Un fallo obliga a un colegio a dar apoyo especial a una alumna

Un fallo ordenó a una escuela de la Ciudad de Buenos Aires a inscribir a una joven con discapacidad y a brindarle el apoyo necesario para que termine de estudiar, garantizando de esa forma su derecho a una educación inclusiva.

Se trata del colegio privado Mallinckrodt, institución que se negaba a otorgarle a una alumna con síndrome de Williams el certificado de aprobación de la primaria ni aceptaba matricularla en el ciclo siguiente. Ahora debe hacerlo, según se le ordenó la sentencia del Juzgado en lo Civil n°99.

A pesar del síndrome, una enfermedad poco común de causa genética caracterizada por alteraciones en el desarrollo neurológico, la joven asistió a ese colegio desde los dos años y continuó sus estudios bajo la modalidad de integración, para ayudarla con las dificultades en el aprendizaje producto de su condición.

Ante las negativa de la escuela a emitir su título primario, en 2015 la familia comenzó un reclamo que resultó en una resolución del Ministerio de Educación porteño, la cual le ordenó al Mallinckrodt a emitir el título primario.

Pero para lograr la inscripción en la escuela media, se necesitaron dos amparos, uno de ellos presentado por la Defensoría Pública de Menores e Incapaces, a cargo de Stella Maris García Vigo.

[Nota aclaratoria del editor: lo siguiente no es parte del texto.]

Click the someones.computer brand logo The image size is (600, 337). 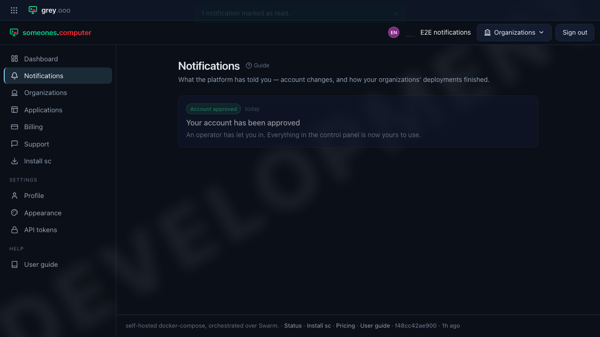51,33
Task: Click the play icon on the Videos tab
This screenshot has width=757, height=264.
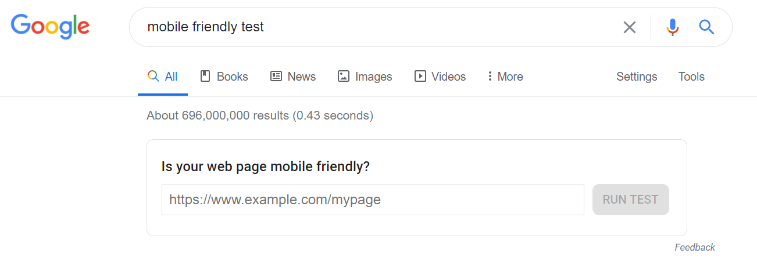Action: (x=420, y=76)
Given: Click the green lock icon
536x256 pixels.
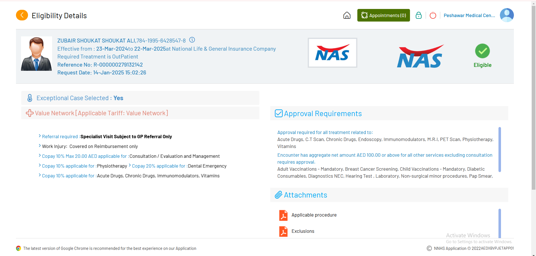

Así, el caso llegó al juez Camilo Almeida Pons, titular del Juzgado Civil n°99, quien ordenó al colegio respetar el derecho a la educación inclusiva de la alumna y disponer de un maestro integrador hasta la finalización de su escolaridad.

A su vez, en el fallo se instó a la institución a proveer a la estudiante “de las herramientas pedagógico/escolares acordes con sus necesidades en cantidad y calidad tal que le permitan continuar su trayecto escolar con sus compañeras de clase”. En este sentido, se le pidió al colegio elabore un nuevo proyecto pedagógico individual (PPI) adaptado a las capacidades y dificultades de la joven, que logre su participación activa en el proceso educativo.

El juez también consideró a la conducta denunciada como discriminatoria, al intentar disminuir a la joven igualándola con el sistema de aprendizaje y evaluación no inclusivo, contrario a la Declaración Internacional de los Derechos de las Personas con Discapacidad: “En este caso, se incumple el derecho de la adolescente de aprender en una escuela común no segregada, y se la priva del acceso a una educación con los requisitos pedagógicos y educativos fijados en instrumentos internacionales”.

Por último, dice la sentencia, la congregación católica propietaria de la escuela deberá hacerse cargo de las costas del juicio y recibirá sanciones conminatorias de no cumplir con la sentencia.